Bake-Off scuttlebutt & cooking
The $1 million winner of the 44th Pillsbury Bake-Off will be announced Wednesday on the Oprah Winfrey Show.
Many of the assembled food editors are grumbling, because they"ll have only the names of the four finalists when they put their Wednesday food sections to bed on Tuesday night. Scuttlebutt has it that The Food Network is apparently boycotting the Bake-Off because of that decision just two weeks ago to give Oprah the scoo .
The Food Network was a huge presence at the last Bake-Off - in 2008 in Dallas - but was nowhere to be seen on the competition floor Monday. No one is saying why officially, but several food editors admitted they almost canceled when they learned the news.
Some of the assembled food editors have been to more than a dozen Bake-Offs and a few have even served as judges. For each Bake-Off Pillsbury chooses 12 judges from among the country's food professionals. A few of them noted that familiar Pillsbury faces from past Bake-Offs also are missing this year.
But the competition itself ran like a well-oiled machine on Monday, when the 100 finalists began cooking their prize-winning recipes at 8 a.m. and finished up at noon. They worked at 100 identical mini kitchens, each supplied with the ingredients and utensils called for in their recipes. They shared refrigerators and volunteers, many from the Pillsbury offices in Minneapolis carried away dirty pans and took their dishes for refrigeration when needed.
Pillsbury executives and other employees helped contenders get their creations to the refrigerator for the cooling process, carried away the dirty dishes and helped when competitors weren't familiar withfood processors or other equipment .
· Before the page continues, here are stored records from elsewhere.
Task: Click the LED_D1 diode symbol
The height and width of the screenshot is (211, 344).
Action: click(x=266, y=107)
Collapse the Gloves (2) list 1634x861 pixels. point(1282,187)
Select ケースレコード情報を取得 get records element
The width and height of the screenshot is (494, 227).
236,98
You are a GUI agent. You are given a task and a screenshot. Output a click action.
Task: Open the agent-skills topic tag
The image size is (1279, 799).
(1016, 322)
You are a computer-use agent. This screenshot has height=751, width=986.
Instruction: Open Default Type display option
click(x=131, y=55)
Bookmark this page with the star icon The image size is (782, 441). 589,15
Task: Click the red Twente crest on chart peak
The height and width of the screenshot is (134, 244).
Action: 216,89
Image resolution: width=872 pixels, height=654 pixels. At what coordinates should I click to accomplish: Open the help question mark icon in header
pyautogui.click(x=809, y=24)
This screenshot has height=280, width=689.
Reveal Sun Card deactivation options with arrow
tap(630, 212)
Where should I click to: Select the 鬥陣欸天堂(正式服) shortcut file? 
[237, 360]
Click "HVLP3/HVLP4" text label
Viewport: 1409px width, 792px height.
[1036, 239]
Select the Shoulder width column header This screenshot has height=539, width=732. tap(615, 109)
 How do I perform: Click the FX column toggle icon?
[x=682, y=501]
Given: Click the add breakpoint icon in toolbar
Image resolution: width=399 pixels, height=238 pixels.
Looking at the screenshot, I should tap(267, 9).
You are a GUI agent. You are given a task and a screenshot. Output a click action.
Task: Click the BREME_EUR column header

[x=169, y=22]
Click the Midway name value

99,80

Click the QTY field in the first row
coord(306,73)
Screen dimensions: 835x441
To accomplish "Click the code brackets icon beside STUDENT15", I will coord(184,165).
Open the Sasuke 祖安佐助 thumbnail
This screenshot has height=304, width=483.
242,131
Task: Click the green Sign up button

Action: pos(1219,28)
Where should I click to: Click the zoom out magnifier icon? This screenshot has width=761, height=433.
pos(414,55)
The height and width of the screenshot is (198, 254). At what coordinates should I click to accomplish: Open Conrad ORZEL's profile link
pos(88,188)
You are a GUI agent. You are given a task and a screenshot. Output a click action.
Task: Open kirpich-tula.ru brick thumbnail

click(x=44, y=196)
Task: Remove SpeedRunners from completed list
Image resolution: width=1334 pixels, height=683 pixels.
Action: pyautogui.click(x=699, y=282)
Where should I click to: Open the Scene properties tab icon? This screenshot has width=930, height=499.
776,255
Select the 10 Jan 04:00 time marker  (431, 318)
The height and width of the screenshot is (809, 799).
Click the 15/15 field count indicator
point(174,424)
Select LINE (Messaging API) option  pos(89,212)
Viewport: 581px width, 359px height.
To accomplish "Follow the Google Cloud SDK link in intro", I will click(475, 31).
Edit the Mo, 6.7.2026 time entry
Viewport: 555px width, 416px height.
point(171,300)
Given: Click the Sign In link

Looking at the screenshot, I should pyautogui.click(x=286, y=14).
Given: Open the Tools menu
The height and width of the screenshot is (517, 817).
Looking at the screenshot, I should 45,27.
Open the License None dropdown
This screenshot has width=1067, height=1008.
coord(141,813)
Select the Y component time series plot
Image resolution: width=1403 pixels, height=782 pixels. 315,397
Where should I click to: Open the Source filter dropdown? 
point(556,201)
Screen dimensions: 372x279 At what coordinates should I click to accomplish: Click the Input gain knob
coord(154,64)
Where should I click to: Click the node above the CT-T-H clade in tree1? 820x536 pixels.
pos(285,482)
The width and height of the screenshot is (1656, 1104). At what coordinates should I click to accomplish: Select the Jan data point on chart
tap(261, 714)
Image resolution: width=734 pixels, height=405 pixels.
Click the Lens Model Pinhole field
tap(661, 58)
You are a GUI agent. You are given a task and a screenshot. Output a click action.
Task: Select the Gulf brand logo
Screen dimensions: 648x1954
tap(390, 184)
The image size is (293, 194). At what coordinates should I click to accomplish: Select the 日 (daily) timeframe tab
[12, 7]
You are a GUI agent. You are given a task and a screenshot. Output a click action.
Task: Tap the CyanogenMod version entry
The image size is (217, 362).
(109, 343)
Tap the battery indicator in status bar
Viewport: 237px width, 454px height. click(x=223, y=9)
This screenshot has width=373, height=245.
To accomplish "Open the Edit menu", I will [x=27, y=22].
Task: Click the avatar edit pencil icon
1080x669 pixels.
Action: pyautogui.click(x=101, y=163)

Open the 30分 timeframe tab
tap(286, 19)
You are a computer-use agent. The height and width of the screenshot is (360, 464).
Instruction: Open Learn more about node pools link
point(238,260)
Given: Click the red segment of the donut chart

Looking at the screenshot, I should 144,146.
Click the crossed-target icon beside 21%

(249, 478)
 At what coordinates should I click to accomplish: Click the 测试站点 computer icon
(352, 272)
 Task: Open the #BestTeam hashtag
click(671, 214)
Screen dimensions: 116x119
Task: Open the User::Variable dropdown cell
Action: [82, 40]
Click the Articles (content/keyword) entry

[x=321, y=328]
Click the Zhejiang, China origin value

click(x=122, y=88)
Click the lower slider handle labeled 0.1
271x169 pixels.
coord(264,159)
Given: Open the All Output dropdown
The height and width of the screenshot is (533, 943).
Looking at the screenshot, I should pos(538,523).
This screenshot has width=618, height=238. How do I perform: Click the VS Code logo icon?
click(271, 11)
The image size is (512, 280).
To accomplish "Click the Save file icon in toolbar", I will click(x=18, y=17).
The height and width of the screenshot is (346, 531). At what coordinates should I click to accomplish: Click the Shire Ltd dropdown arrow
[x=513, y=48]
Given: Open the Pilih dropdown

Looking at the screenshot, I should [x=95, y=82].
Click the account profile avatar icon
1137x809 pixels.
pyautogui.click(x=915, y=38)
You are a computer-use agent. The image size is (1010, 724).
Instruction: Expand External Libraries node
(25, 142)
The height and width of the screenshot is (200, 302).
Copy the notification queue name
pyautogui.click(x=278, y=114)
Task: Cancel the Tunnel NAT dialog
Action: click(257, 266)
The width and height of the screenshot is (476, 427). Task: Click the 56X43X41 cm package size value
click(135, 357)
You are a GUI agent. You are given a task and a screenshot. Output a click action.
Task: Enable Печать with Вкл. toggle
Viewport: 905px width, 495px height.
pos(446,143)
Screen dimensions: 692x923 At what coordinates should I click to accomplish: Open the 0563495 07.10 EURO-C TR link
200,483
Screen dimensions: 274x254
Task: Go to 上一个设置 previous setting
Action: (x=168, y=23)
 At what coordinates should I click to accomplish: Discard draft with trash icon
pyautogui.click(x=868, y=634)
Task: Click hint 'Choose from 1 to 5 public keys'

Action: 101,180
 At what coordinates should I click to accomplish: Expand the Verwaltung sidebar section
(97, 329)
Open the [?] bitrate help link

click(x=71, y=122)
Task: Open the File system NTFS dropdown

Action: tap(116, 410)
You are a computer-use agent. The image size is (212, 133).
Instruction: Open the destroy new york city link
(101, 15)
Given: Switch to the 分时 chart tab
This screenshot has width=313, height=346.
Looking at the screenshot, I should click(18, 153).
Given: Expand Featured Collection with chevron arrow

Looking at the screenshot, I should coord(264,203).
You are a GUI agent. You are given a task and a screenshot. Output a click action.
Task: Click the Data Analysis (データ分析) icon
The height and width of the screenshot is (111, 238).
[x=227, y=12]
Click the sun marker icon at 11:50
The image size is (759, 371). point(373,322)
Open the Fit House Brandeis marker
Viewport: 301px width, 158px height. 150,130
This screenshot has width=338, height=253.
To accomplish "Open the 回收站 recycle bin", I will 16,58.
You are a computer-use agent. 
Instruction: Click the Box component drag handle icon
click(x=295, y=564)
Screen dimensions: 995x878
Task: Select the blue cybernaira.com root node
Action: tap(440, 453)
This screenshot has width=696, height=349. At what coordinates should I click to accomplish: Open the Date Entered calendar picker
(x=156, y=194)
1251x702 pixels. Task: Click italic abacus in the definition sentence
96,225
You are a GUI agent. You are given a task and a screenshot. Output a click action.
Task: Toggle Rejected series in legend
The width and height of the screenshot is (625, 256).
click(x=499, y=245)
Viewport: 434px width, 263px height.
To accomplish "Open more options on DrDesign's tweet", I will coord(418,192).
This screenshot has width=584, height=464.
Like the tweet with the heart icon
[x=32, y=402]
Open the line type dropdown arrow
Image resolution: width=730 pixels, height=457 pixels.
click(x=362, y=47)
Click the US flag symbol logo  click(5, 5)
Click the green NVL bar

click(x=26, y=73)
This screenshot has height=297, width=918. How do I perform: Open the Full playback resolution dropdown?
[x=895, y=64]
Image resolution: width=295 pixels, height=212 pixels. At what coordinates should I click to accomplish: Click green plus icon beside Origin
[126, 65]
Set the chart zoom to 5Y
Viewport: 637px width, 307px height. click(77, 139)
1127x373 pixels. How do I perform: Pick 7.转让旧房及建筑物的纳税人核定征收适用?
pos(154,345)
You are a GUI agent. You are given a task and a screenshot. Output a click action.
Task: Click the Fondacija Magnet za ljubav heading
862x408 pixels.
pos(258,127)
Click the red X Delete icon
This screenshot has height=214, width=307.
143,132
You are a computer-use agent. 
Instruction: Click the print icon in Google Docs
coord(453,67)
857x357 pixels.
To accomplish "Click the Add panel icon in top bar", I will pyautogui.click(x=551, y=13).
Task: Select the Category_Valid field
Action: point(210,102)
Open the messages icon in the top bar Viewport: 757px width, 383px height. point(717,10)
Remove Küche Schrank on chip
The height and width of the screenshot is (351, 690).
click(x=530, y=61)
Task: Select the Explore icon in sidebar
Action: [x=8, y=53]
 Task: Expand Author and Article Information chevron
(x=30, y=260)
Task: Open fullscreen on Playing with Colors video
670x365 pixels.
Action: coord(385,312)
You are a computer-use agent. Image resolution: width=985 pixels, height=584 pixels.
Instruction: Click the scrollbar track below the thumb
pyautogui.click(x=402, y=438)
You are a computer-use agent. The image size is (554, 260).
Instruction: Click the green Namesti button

We caught up with Steve Hiller, Pillsbury Vice President for research and development as he was bussing away dirty pans for contestants. "We do what ever is needed," he said. "This is the third time I've worked a Bake-Off and every one is a lot of fun."
Here in Northeast Ohio we're cheering for Linda Bibbo of Bainbridge Township, who is a finalist for the second time. Contenders can cook their way to be among the top 100 finalists three different times, and then they retire for life. The Bake-Off began in 1949 and in recent years has taken place every other year.
Yolanda Sue Bowser, who was listed as being from Solon, is actually from Parkman. She works on the bun-slicing line at Schwebel's in Solon, which is probably why she slipped under our radar as a local contender. Her Chocolate-Cherry-Pistachio Brownies are in the Sweet Treats category.
But winning is nothing new to Sue, as she prefers to be called. She once won dinner with the mayor for painting she did and she won a sailboat in a dance contest.